Les auteurs forment ce que Georges Sokoloff, animateur de l’équipe et présentateur du « collectif », appelle joliment une « amicale professionnelle ». La période étudiée a été jugée suffisamment riche pour la diviser par grands sujets. Encore fallait-il que cette analyse thématique fût replacée dans son cadre chronologique. « L’aide-mémoire » de Dominique Pianelli, anormalement relégué à la fin de l’ouvrage, est le premier texte qu’il faut lire, tant il est riche – il débute dès la mi-1975 –, bien présenté et utile. La lecture de ses quelque quarante pages rafraîchit, certes, la mémoire, mais aide surtout à la compréhension des chapitres spécialisés.
Ceux-ci sont de facture et d’inspiration diverses, chaque auteur ne cachant rien de ses préférences ni de ses convictions. Deux chapitres sont plus particulièrement politiques. Daniel Pineye relate l’invasion de l’Afghanistan, présente les « explications » de l’URSS et décrit ce qu’il appelle la « banalisation » qui pourrait bien n’être qu’un enlisement. Avec force, mais aussi retenue, George Mink traite de la Pologne qui lui paraît poser « la problématique du dépassement de Yalta ». Les autres chapitres ont, tous une connotation économique plus marquée. Chantai Beaucourt décrit minutieusement « l’arme alimentaire », non seulement pour faire l’historique de l’embargo mais aussi pour s’interroger sur son efficacité future. Grâce à Gérard Wild, on sait désormais tout – ou presque ? – sur « l’affaire du gazoduc ». Christian Lamoureux traite de l’enjeu technologique sous ses différents aspects, en insistant avec bonheur sur la rationalité des contrôles à l’exportation et sur les vicissitudes récentes entre alliés occidentaux. Dans les « mirages de la dette », Françoise Lemoine apporte les chiffres les plus récents, donc les plus fiables et montre avec éclat les « illusions sur la nouvelle frontière que ces marchés » (de l’Est) ont pu, un moment, – et peut-être encore aujourd’hui ? – faire miroiter. Les statistiques essentielles des échanges sont rappelées et commentées par Anita Tiraspolsky dans un chapitre qu’elle baptise non sans humour « le commerce malgré tout ». Enfin, dans un chapitre qu’il faudrait classer à part, Georges Sokoloff nous aide à comprendre ce qu’est « le temps des stratèges » (sous-entendu « soviétiques »).

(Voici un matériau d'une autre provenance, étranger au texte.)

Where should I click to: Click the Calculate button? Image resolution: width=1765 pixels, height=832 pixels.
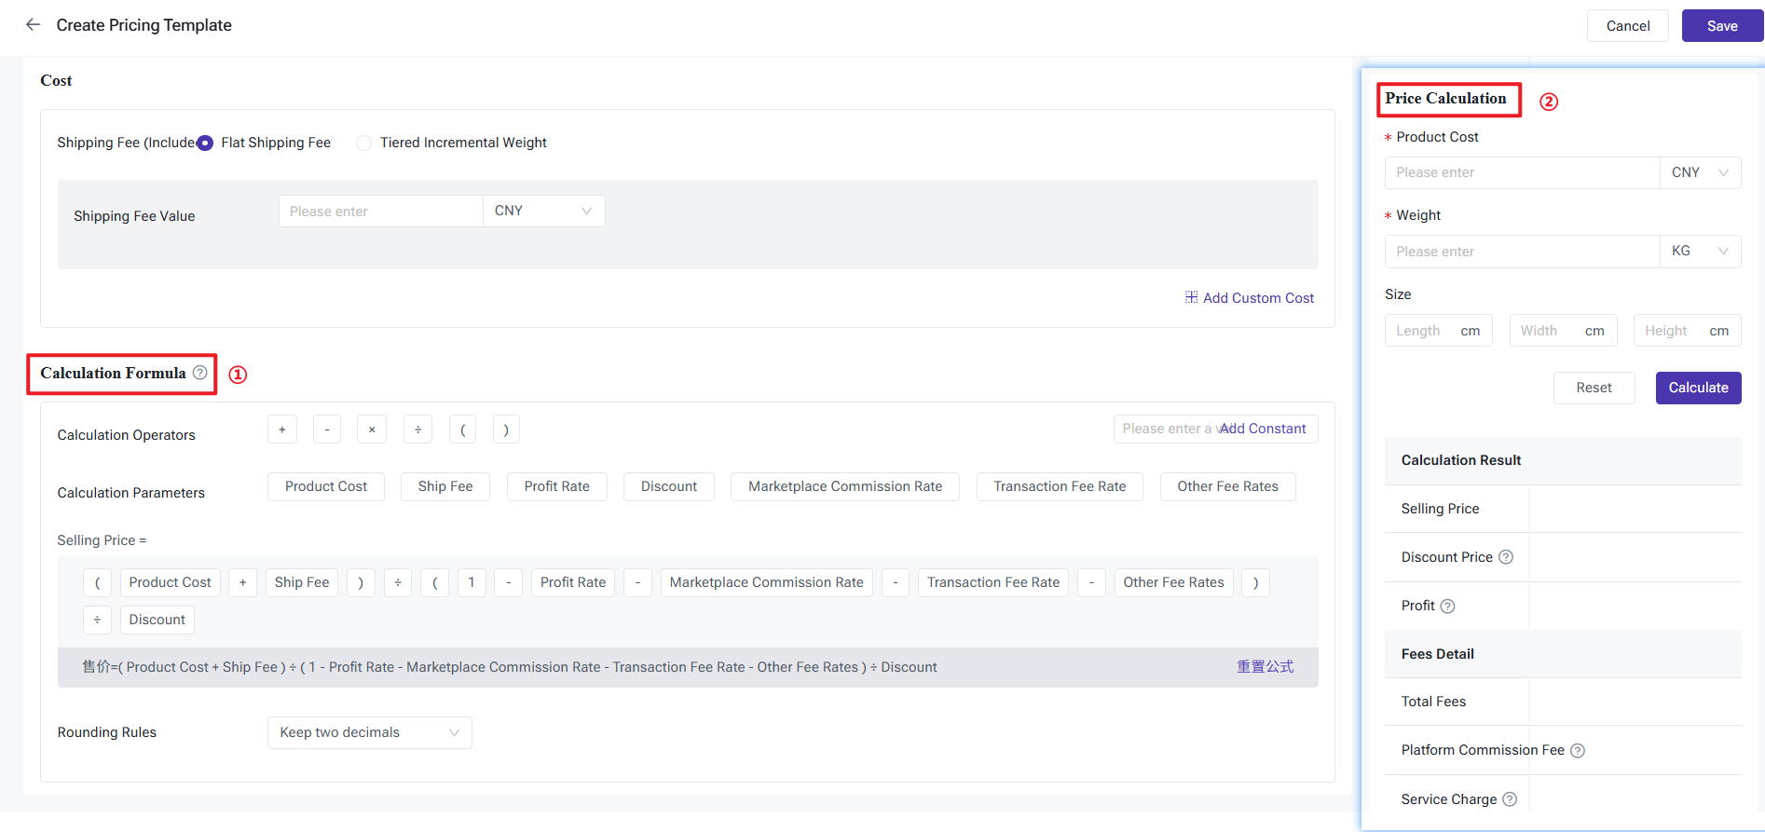(1698, 388)
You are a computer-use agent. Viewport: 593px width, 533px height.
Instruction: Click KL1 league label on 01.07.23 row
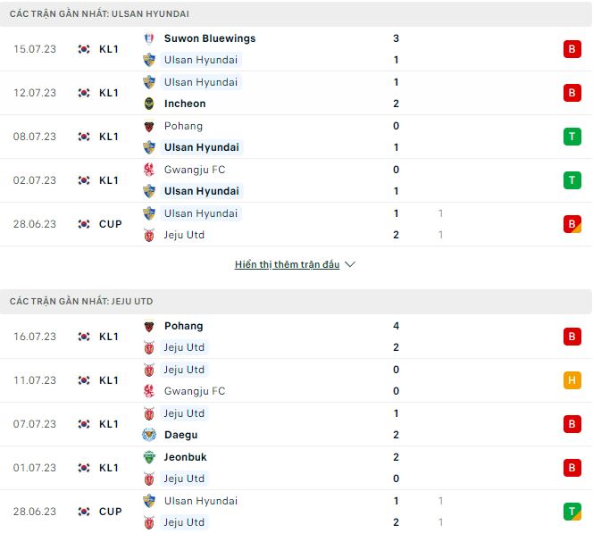click(109, 468)
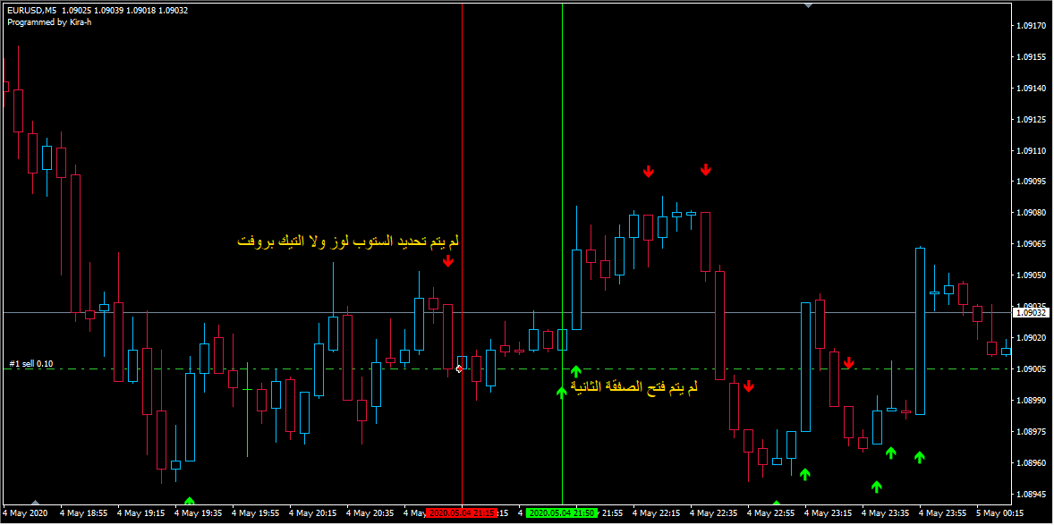Click the green up arrow below the 22:55 candles
This screenshot has height=525, width=1054.
[804, 473]
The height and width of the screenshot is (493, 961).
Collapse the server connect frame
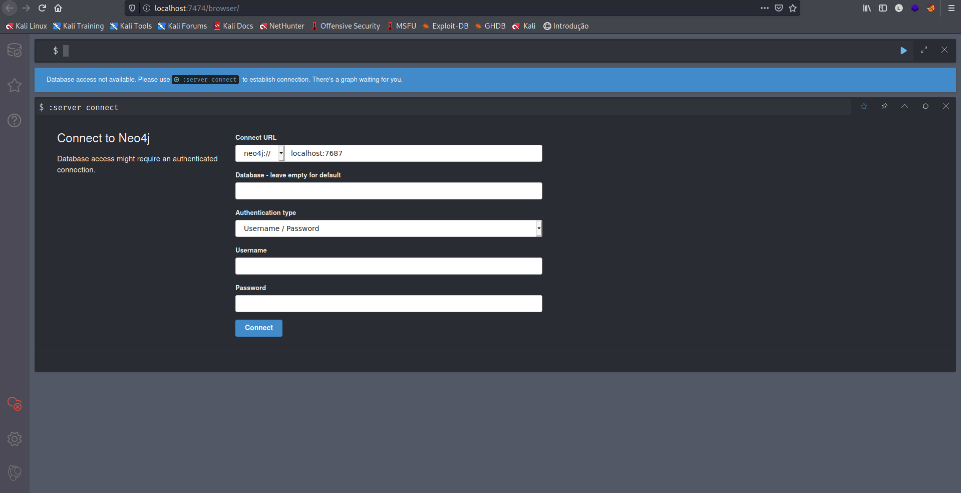(x=905, y=106)
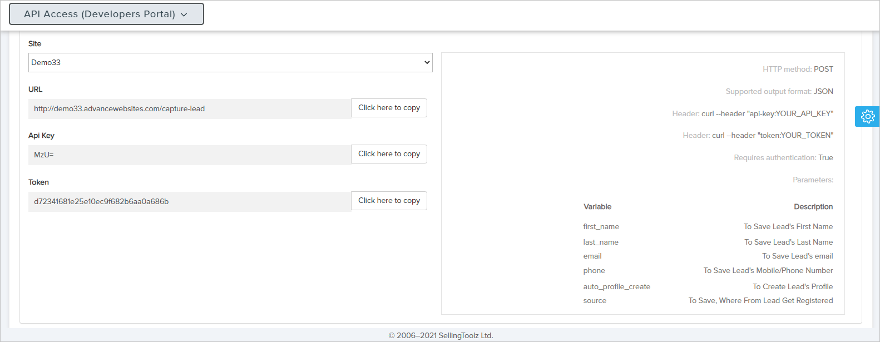Select the Api Key field containing MzU=

189,155

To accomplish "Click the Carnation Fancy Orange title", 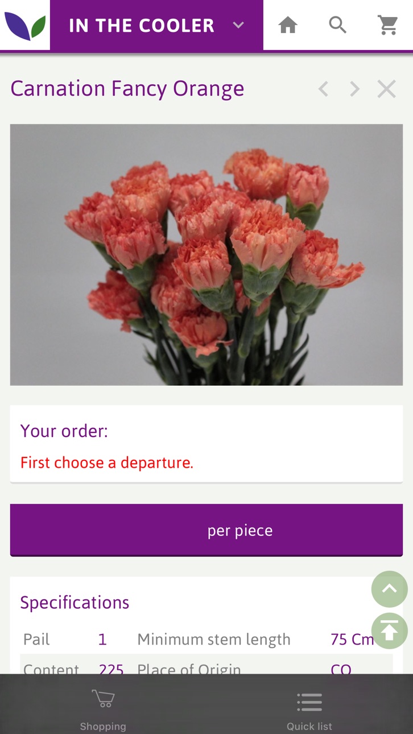I will point(127,89).
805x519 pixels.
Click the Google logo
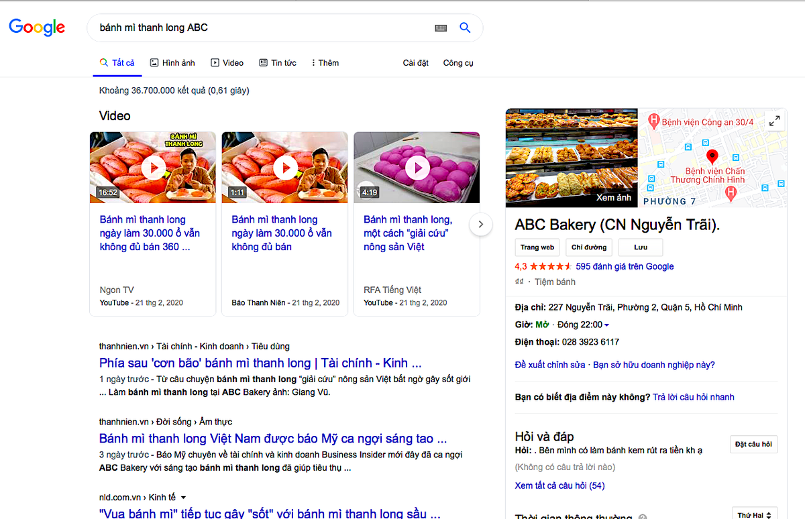coord(37,27)
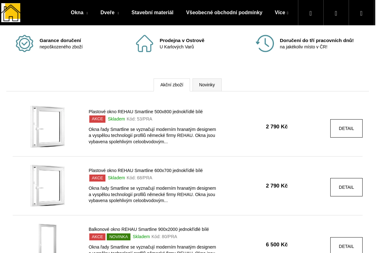
Task: Click DETAIL for the 600x700 window
Action: (x=346, y=187)
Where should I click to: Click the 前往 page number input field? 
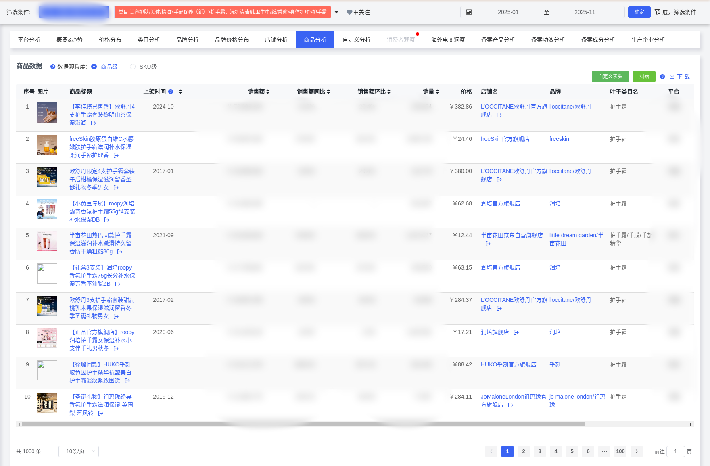675,451
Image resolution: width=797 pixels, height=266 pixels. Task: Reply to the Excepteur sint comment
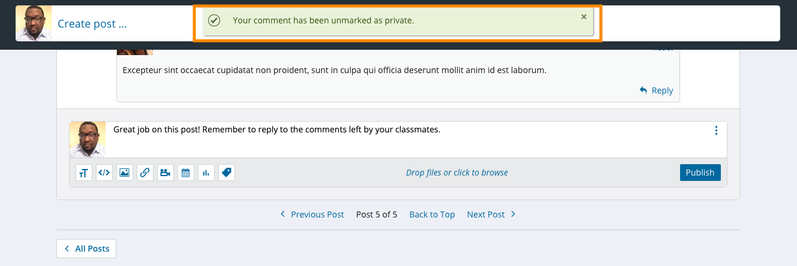tap(656, 90)
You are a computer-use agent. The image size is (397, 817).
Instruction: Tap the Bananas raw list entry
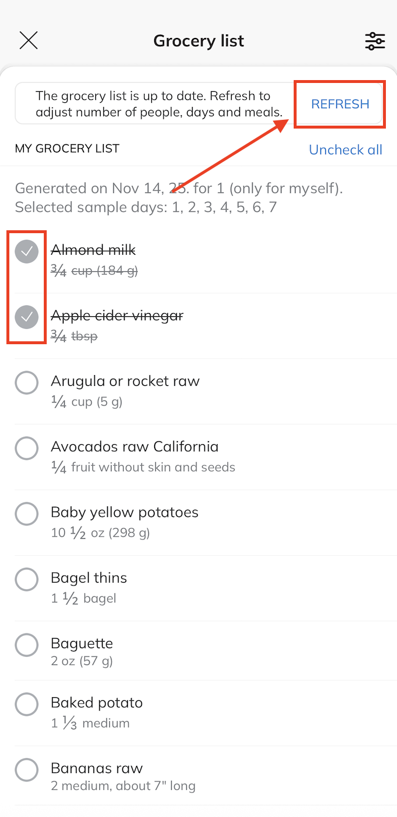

L’ouvrage est préfacé par Hélène Carrère d’Encausse qui s’interroge sur les vraies motivations des Soviétiques. L’illustre préfacière, qui domine depuis déjà longtemps l’« establishment » français des rapports Est-Ouest, reprend à son compte la formule « le commerce malgré tout », bien qu’elle n’hésite pas à écrire que « la vraie nature de ces rapports est leur radical antagonisme ».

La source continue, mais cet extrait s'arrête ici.